かゆみが悪化して痛みを伴うようになった場合、かゆみを抑える抗ヒスタミン薬、皮膚の炎症を修復するステロイドが入った軟こうを使って治療することになる。
市販薬もあるが、ステロイド剤は特に自己判断での使用は難しい。服部院長は「適切な薬で正しく治療しなければ改善しない。恥ずかしがらずに肛門科を受診してほしい」と呼びかける。
まれに真菌(カビ)感染によるカンジダ性皮膚炎がかゆみの原因の場合があり、抗真菌薬での治療が必要になる。

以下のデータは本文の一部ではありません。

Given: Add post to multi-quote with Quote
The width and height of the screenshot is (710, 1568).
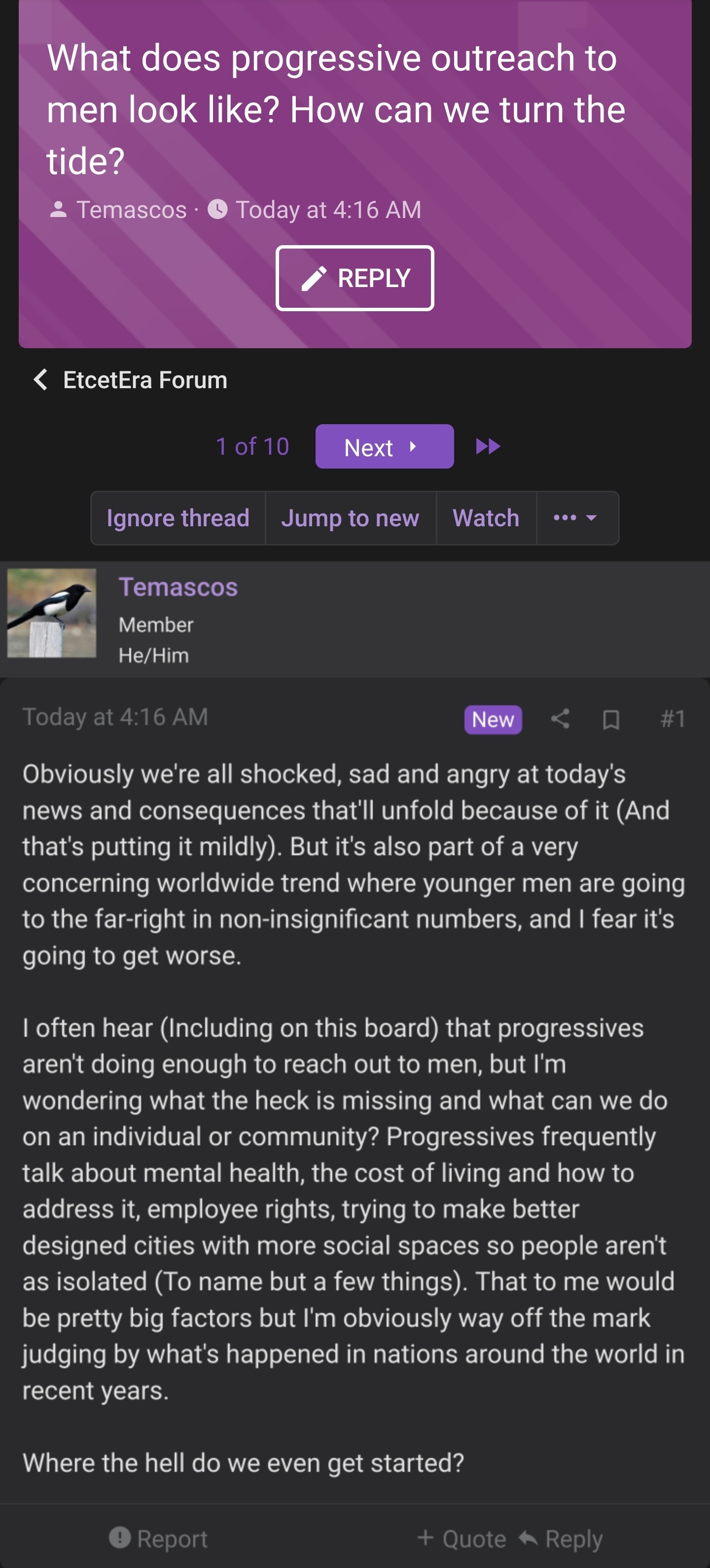Looking at the screenshot, I should click(462, 1539).
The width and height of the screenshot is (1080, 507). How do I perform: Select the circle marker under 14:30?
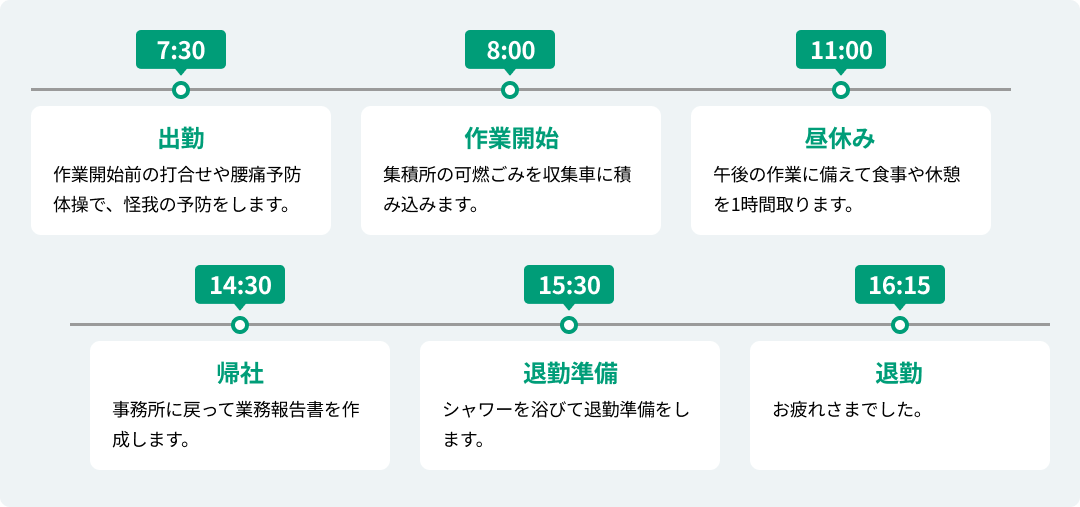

山名センター長によると、痔の影響でかゆみが出ることもあるようだ。痔のなかでも目立ついぼ痔(痔核)では肛門が腫れて凸凹ができるために拭きにくく、周辺に残った便の刺激でかゆくなることがあるという。
かゆみの原因を見極めるためにも、困ったときは専門医に診てもらうようにしたい。
佐々木副院長は「便通の改善も欠かせない」と訴える。すっきり排便できていれば、肛門を過度に洗ったり、拭いたりしなくてもいいという。「肛門部にたまって切れが悪い出残り便、皮膚を荒らしやすい水様便になるのを避けるため、適度な運動や節酒など生活習慣の改善を心がけることが大事」と助言する。